THE TASK ▸ Without any pictures, print the lines below from the one that has "The width and height of the screenshot is (1600, 963)." through the one that has "Screen dimensions: 2576x1315", exactly and nothing else.

RECORDS FOR THE EXERCISE ▸
━━━━━━━━
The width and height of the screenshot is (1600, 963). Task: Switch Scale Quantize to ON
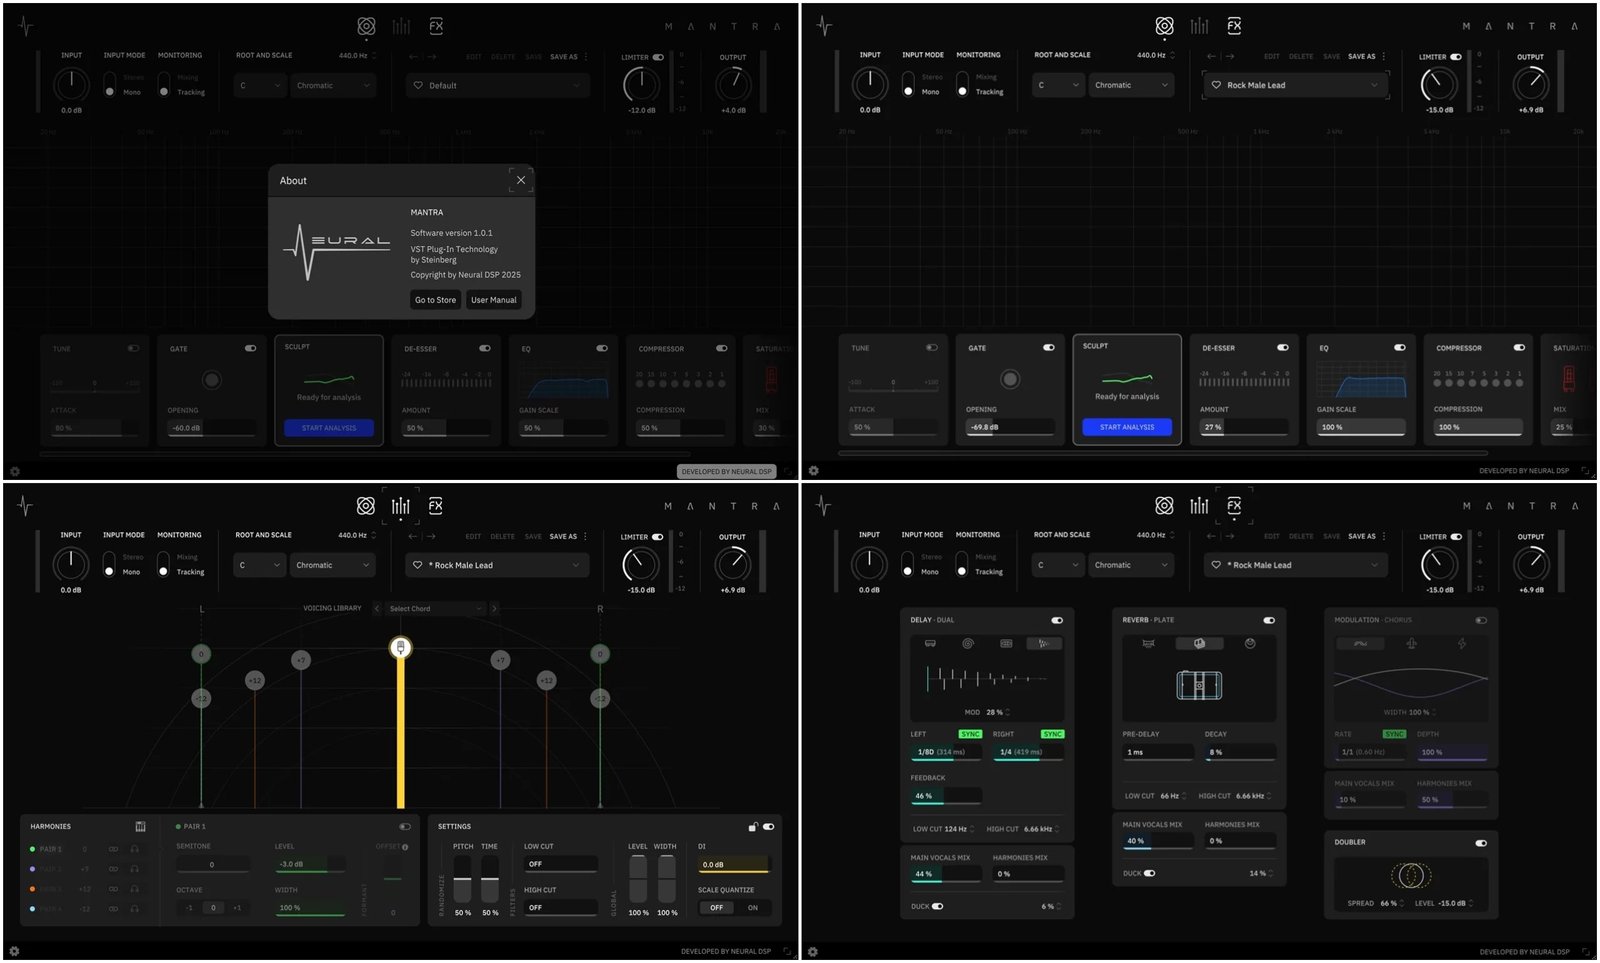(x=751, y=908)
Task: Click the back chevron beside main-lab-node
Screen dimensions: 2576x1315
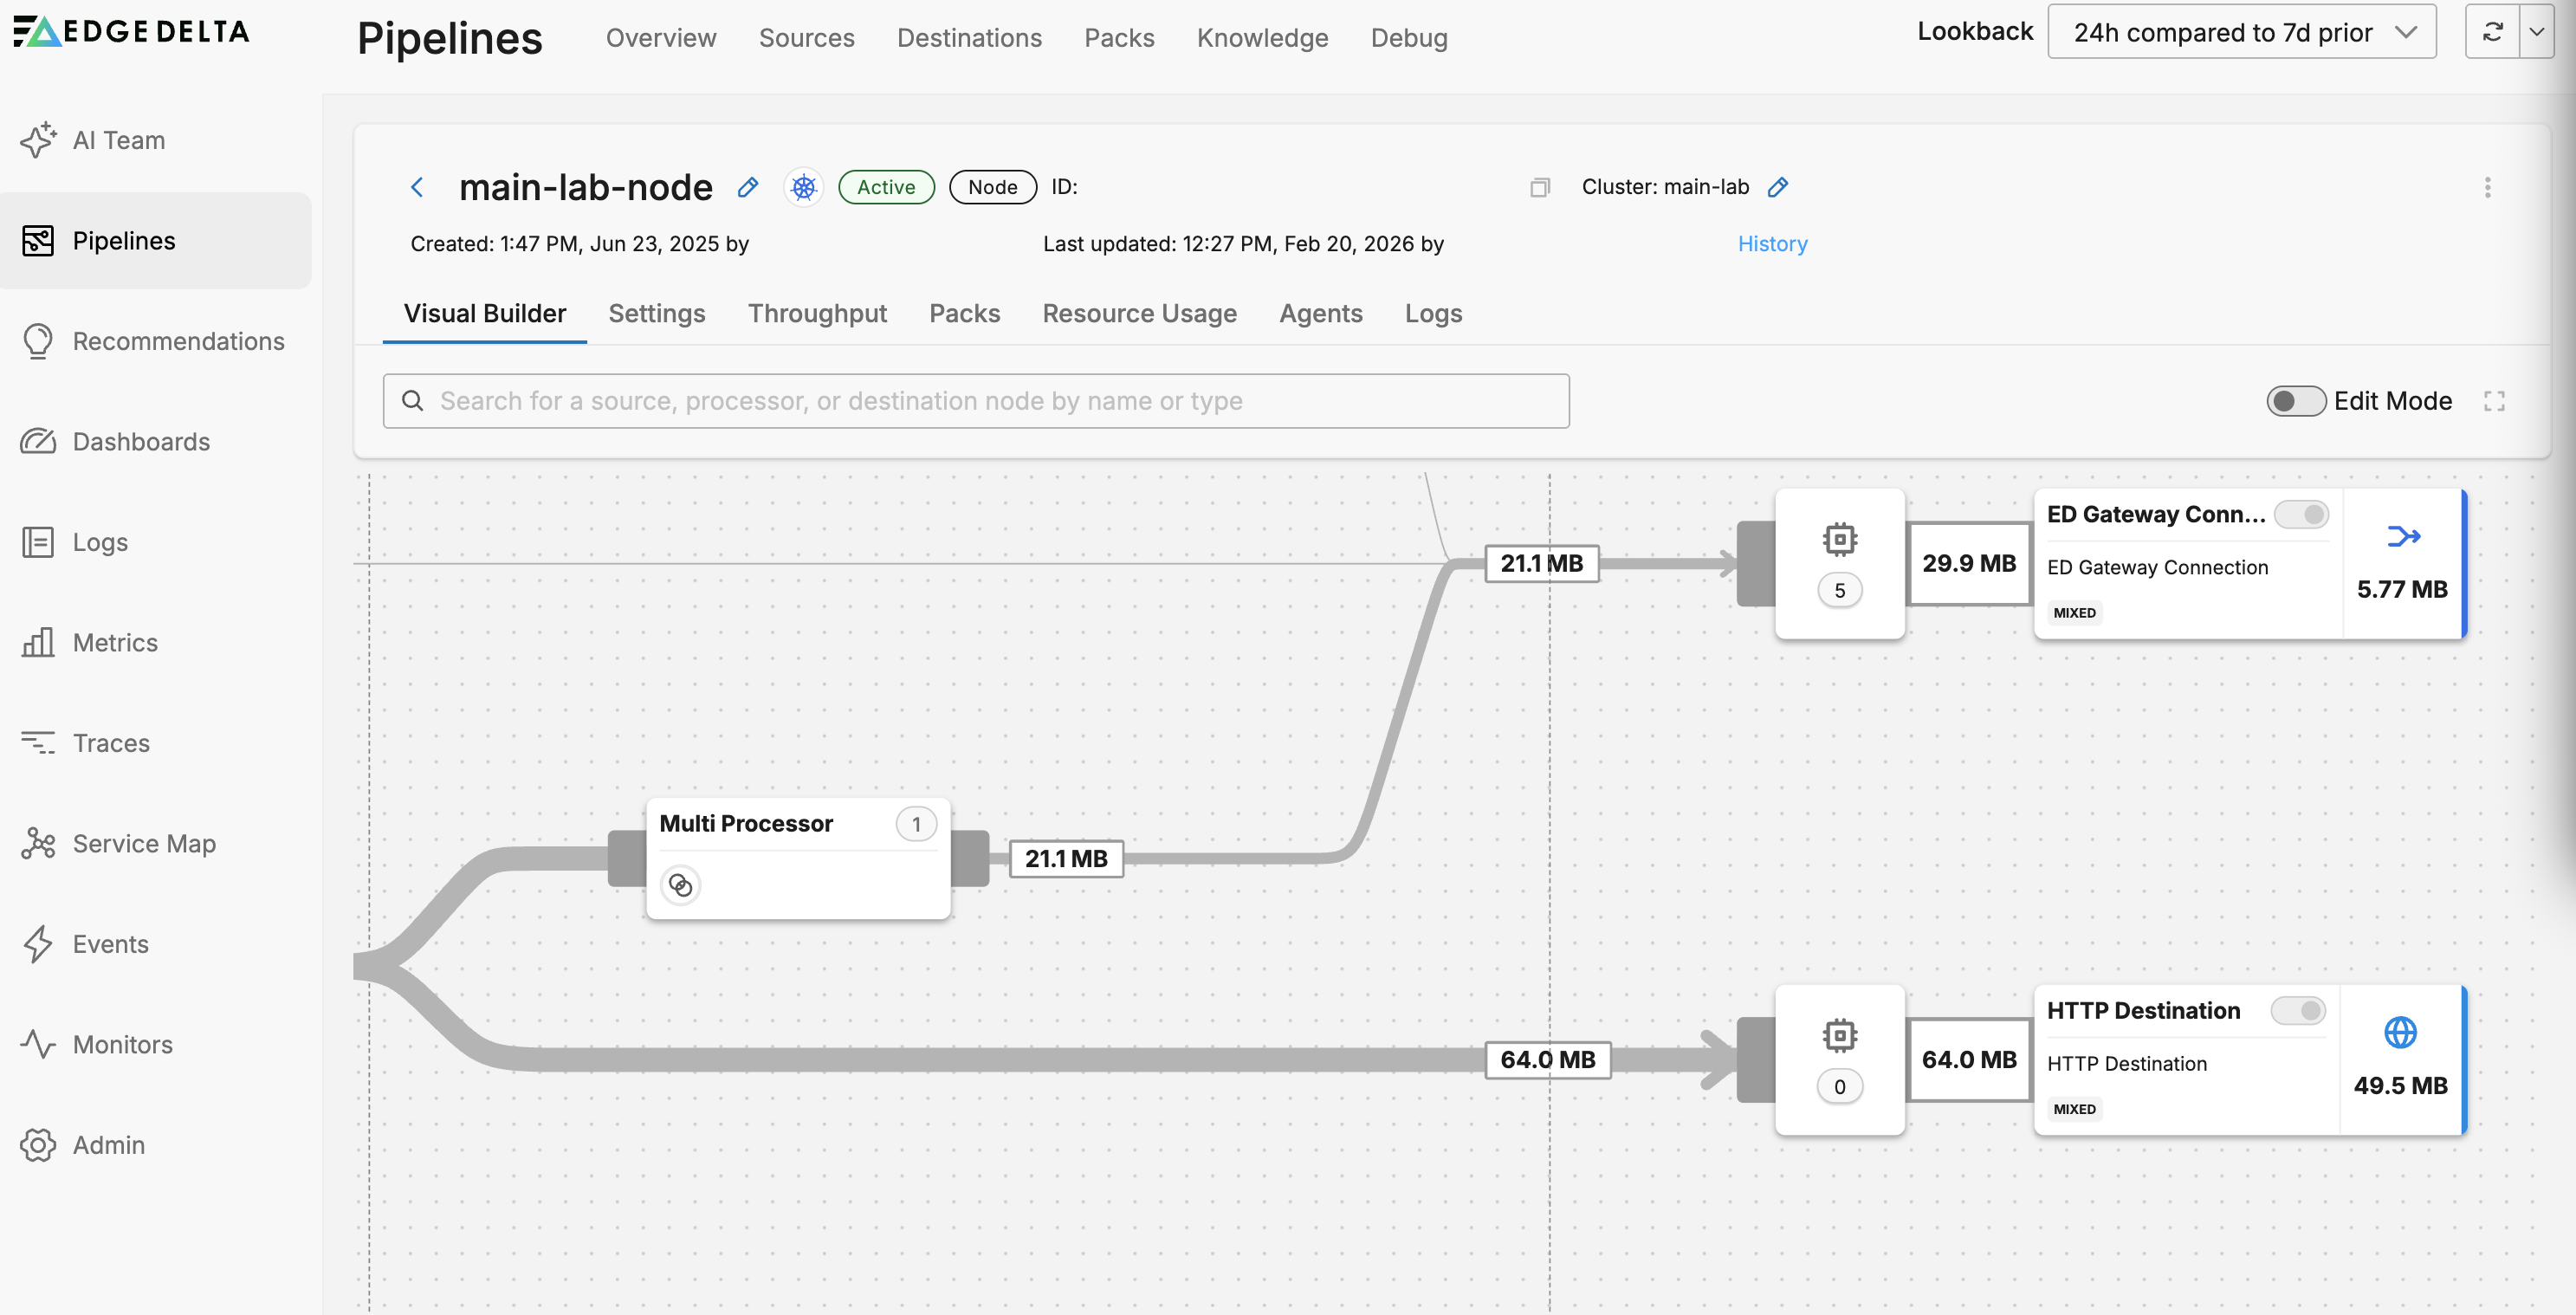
━━━━━━━━
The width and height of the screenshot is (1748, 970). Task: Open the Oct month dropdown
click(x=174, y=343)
━━━━━━━━
RESPONSE TO THIS EXERCISE ▸
The width and height of the screenshot is (1600, 963). Task: Switch Scale Quantize to ON
(x=751, y=908)
Task: Click the back chevron beside main-lab-node
Screen dimensions: 2576x1315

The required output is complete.